Still wouldst thou sing, and I have ears in vain--                
   To thy high requiem become a sod.                                 

for breakfast/lunch we stopped into this little place called the elk in the woods (so cool), with awesome decor and delicious food. the hot chocolate was out of this world.

later in the day we made it to covent garden, where part of my fair lady took place (in the movie, eliza doolittle peddled flowers at the church here), and finished the day at the national gallery, followed by harry potter at the odeon leicester square cinema.

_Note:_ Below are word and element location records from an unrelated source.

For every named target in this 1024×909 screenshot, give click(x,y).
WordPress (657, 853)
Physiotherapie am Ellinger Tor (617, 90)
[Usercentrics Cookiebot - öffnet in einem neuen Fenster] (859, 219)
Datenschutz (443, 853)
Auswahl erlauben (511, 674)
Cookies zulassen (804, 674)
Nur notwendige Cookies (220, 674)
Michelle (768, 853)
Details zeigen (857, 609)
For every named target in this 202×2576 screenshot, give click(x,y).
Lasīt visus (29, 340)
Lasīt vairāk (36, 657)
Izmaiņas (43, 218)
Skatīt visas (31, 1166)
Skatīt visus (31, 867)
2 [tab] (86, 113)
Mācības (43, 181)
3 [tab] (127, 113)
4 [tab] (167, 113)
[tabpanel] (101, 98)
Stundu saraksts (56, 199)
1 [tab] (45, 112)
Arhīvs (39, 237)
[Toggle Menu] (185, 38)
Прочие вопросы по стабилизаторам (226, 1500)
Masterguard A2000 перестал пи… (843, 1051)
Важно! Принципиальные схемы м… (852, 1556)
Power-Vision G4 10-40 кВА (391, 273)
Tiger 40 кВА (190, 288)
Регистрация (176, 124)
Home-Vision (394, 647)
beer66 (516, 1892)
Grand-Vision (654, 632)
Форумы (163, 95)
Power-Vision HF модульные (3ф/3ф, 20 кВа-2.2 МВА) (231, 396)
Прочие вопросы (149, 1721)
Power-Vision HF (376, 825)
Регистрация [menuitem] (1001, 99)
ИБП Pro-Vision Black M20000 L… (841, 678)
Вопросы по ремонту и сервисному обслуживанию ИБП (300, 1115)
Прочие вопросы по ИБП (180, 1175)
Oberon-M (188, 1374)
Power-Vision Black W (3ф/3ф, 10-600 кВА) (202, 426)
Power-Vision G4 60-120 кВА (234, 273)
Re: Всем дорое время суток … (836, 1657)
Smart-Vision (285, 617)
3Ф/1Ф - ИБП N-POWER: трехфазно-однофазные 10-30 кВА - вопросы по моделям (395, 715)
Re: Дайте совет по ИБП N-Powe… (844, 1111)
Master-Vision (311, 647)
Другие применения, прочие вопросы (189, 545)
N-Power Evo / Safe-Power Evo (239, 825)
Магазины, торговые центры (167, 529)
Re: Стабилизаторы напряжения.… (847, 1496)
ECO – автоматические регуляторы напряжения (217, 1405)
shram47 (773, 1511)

Tuesday, November 23, 2010


this trip has forced me to think differently about things, to take less for granted, to love more, react slower, breathe deeper. i want to continue to see things the way i see them now, to strive harder to be happy and to remember how much beauty there is. of roses & hello comes from this e.e. cummings poem, which i think is so pretty and dark and lovely, and puts into words this feeling that i'm trying to define:

into the strenuous briefness
handorgans and April
darkness, friends

i charge laughing.
Into the hair-thin tints
of yellow dawn,
into the women-coloured twilight

i smilingly glide. I
into the big vermilion departure
swim, sayingly;

(Do you think?) the
i do, world
is probably made
of roses & hello:

(of solongs and, ashes) 

day five.

i think. i'm losing count and so tired tonight. 
today was a long day. we woke up and took the tube to see sir john soane's house, an architect we both believe was william in another life. my favorite part? the egyptian sarcophagus in the basement crypt. after that we took the train to brighton, where we toured the pavilion, king george IV's playhouse by the sea (awesome on the outside, a little too gaudy for my taste on the inside). we walked along the pebbled beach to a burnt out pier, had a snack at the coziest little pub, made friends with the sweetest siberian husky (why can't i bring my dog into restaurants in the states?), then went back to a friend's house to drink wine and head out for spanish tapas. it was the coldest day so far, and beautiful.

Monday, November 22, 2010

day four.


museum of natural history

my favorite.


Sunday, November 21, 2010

day three.

today we did the sail and rail to london, which added up to two hours of motion sickness on a rocking ferry, and close to five hours of train travel through english countryside, dotted with more cream and rust colored sheep than i've ever seen in my life. at times there was coastline on the left side and mountains on the right. it was surreal, to say the least. 
we spent tonight wandering aimlessly around these quiet little neighborhoods of london near our hostel. it's so comforting to walk these almost deserted streets in the cold night air.